Bericht von Madeleine
Wie jeden Freitag ist die Schlange der wartenden Gäste lang – sie windet sich über den Kirchhof, macht dann einen Knick und reicht um das Kirchengebäude herum. Die erstaunliche Länge der Schlange ist aber auch der Tatsache geschuldet, dass zwischen den Wartenden der Mindestabstand von 1,5 Metern eingehalten werden muss – was manchmal schwer zu vermitteln ist, wenn die Gäste eigentlich zu fünft oder sechst das Leben bewältigen und sich nach der Essensausgabe auf der Bürgersteigkante um die Ecke zusammensetzen, um die ausgegebene Suppe gemeinsam zu verspeisen. Aber es leuchtet natürlich ein: die Essensausgabe darf unter bestimmten Hygiene-Vorschriften stattfinden, da muss die Einhaltung dieser natürlich gesichert sein. Und so übernimmt seit ein paar Monaten jemand aus dem Team die Aufgabe, die Gäste freundlich, aber bestimmt auf die Hygieneregeln hinzuweisen, was selbstredend immer verständnisvoll angenommen wird.
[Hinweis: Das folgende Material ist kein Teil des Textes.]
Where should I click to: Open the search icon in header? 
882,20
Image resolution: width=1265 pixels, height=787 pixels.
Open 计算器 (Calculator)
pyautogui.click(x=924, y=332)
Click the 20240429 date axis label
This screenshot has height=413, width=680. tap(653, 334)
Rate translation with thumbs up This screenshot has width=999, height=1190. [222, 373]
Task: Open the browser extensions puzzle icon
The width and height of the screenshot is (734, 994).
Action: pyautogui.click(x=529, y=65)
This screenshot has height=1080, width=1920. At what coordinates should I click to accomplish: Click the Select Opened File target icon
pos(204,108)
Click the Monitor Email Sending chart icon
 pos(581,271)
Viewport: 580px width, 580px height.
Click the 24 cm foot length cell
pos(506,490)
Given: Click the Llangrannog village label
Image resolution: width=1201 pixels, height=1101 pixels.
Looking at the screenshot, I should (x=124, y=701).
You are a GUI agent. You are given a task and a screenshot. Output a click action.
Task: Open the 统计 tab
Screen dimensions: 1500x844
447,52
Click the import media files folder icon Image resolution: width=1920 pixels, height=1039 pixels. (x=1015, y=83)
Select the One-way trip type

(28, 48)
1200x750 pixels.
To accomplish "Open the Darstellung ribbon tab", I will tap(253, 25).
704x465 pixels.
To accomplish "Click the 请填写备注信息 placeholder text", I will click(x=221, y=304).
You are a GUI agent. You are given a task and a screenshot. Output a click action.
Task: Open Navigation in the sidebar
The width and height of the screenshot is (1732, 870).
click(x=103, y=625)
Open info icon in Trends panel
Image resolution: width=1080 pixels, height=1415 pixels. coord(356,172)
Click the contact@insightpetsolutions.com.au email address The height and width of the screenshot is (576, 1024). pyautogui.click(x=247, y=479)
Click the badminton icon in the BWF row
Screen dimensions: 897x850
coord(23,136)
Während der eigentlichen Essensausgabe müssen wir jedoch mitunter energischer auf die Wahrung des Abstandes hinweisen. Es ist für mich absolut nachvollziehbar: auf einer meterlangen Tafel (im buchstäblichen Sinne) sind die Lebensmittel der Tafel (e.V.) aufgereiht, an der die Gäste der Reihe nach entlanggehen – und natürlich will man das Angebot begutachten, entsprechende Güter auswählen und einpacken. Und natürlich hat jeder und jede dafür ein anderes Tempo, wodurch der Abstand zwischen den Gästen manchmal kleiner, manchmal größer wird. Und dennoch müssen wie die Gäste immer wieder darauf hinweisen, dass der oder die Eine bitte schneller, der oder die Andere bitte langsamer voranschreiten möge.
Und obgleich ich natürlich verstehe, warum es die Hygiene-Vorschriften gibt und warum sie eingehalten werden sollten, finde ich die Situation schwierig: unseren Gästen muss der gleiche Anspruch auf Individualität, der gleiche Wert zugesprochen werden, wie jedem anderen Mitglied unserer Gesellschaft und ich habe bislang in keinem Supermarkt, in keiner U-Bahn, in keinem Zug jemanden gesehen, der die Gäste immer wieder zurechtgewiesen hat, weil Mindestabstände nicht eingehalten wurden.